10th November 2009 8:49 am GMT

As it undertakes a wider study into the funding and integrity issues that are associated with sports betting, the Remote Gambling Association has said that research carried out on its behalf by the independent consultancy Europe Economics shows that an estimated €3.4 billion is contributed annually to European sport by public and private sector gambling operators.

The RGA, which represents the world's largest licensed online gambling businesses, said at its Annual General Meeting in London yesterday that the aim of the study was to provide an independent assessment of the current level of funding, in order to provide an evidence base for any future consideration of the financial and commercial relationship between betting and sporting industries, the subject of much debate across the EU.

The study draws on publicly available data and commercially sensitive information supplied by individual members of the RGA, and found that an estimated €3.4 billion is contributed annually to EU sport by public and private sector gambling operators combined, of which 62% is contributed by private sector organisations.

"This report is important in its own right because it demonstrates the scale of funding that flows through the gambling industry and into sports," said Clive Hawkswood, Chief Executive of the RGA. "If nothing else it must serve to counter any claims that sports do not benefit from the link with gambling or that the amounts they receive are inconsequential.

"However, this is an objective report which provides a context for those sorts of questions to be considered.

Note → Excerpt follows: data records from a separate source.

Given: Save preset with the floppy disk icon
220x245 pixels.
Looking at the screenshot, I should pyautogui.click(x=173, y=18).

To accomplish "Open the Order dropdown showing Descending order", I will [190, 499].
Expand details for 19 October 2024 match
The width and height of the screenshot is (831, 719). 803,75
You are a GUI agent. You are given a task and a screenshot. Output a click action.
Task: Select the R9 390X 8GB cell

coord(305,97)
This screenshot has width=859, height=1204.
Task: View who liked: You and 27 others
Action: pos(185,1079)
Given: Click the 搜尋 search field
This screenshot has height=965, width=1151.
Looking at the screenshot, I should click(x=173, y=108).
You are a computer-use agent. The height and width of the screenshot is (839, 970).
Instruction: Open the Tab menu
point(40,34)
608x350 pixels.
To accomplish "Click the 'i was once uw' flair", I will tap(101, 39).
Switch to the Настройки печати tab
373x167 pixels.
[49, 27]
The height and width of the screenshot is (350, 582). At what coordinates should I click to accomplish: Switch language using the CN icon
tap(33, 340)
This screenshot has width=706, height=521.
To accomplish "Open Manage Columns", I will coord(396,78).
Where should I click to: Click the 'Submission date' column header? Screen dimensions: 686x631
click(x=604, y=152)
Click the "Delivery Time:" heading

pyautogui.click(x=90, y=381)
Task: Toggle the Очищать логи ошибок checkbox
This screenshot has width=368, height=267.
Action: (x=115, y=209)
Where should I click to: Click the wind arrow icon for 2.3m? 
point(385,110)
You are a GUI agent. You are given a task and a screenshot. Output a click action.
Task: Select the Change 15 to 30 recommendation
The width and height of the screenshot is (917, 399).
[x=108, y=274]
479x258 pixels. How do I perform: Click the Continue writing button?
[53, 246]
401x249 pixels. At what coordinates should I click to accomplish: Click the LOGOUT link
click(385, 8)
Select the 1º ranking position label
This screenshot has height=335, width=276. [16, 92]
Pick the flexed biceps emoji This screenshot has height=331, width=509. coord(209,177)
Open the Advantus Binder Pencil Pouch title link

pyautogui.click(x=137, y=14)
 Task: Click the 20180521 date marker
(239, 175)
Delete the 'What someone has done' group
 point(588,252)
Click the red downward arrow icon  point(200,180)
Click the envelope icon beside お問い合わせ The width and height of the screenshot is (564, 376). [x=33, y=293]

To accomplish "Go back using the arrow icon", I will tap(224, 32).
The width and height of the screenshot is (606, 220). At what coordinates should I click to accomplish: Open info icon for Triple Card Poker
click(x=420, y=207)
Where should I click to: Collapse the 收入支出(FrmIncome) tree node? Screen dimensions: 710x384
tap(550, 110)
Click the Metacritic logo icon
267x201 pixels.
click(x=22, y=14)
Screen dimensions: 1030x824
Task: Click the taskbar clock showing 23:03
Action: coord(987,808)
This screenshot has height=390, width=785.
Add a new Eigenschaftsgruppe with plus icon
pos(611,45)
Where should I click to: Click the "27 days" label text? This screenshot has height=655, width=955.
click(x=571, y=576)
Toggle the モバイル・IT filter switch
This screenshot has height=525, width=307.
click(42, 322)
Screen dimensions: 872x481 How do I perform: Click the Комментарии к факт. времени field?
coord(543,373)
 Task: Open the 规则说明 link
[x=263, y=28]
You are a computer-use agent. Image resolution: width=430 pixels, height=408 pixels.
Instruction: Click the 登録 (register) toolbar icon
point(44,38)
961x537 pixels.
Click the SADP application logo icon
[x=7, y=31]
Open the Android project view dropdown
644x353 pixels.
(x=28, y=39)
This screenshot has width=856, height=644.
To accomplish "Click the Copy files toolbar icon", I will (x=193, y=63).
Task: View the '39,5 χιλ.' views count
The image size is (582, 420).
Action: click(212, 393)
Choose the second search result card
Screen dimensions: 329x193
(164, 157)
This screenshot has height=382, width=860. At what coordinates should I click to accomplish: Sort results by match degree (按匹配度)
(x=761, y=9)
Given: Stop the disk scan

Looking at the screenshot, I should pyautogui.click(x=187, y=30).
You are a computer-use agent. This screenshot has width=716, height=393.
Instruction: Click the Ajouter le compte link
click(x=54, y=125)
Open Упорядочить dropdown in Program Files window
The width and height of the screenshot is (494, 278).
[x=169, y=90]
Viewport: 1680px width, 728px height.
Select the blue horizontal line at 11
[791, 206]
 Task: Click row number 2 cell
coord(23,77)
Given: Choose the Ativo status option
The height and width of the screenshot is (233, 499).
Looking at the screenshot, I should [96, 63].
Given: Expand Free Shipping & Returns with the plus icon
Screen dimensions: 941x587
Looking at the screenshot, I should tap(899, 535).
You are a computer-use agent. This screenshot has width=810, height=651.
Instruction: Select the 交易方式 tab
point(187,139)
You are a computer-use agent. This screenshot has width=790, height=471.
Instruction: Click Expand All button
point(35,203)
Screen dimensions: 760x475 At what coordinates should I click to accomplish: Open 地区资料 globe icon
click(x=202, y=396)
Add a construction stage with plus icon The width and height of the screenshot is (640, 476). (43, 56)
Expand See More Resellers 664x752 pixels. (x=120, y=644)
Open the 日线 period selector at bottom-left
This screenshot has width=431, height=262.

Therefore, it deliberately does not look at whether this sum is too little or too much and nor did its remit extend to assessing how these considerable funds are used by the sports once they receive them."

Bob Young of Europe Economics said that sport across the EU would be much the poorer without the combined contributions that private sector gambling makes.

"The most striking thing that our research discovered about sports funding from private sector gambling is the sheer diversity of sport that it supports," said Young.

"State-mandated contributions, notably statutory levies and lotteries, tend to channel substantial amounts of private sector money into a limited range of sports, while the commercial and charitable contributions that private sector gambling operators make of their own volition distribute lesser sums across a much wider front."

Europe Economics is a specialist applied economics consultancy, which provides services in economic regulation, competition policy and the application of economics to public policy and business issues.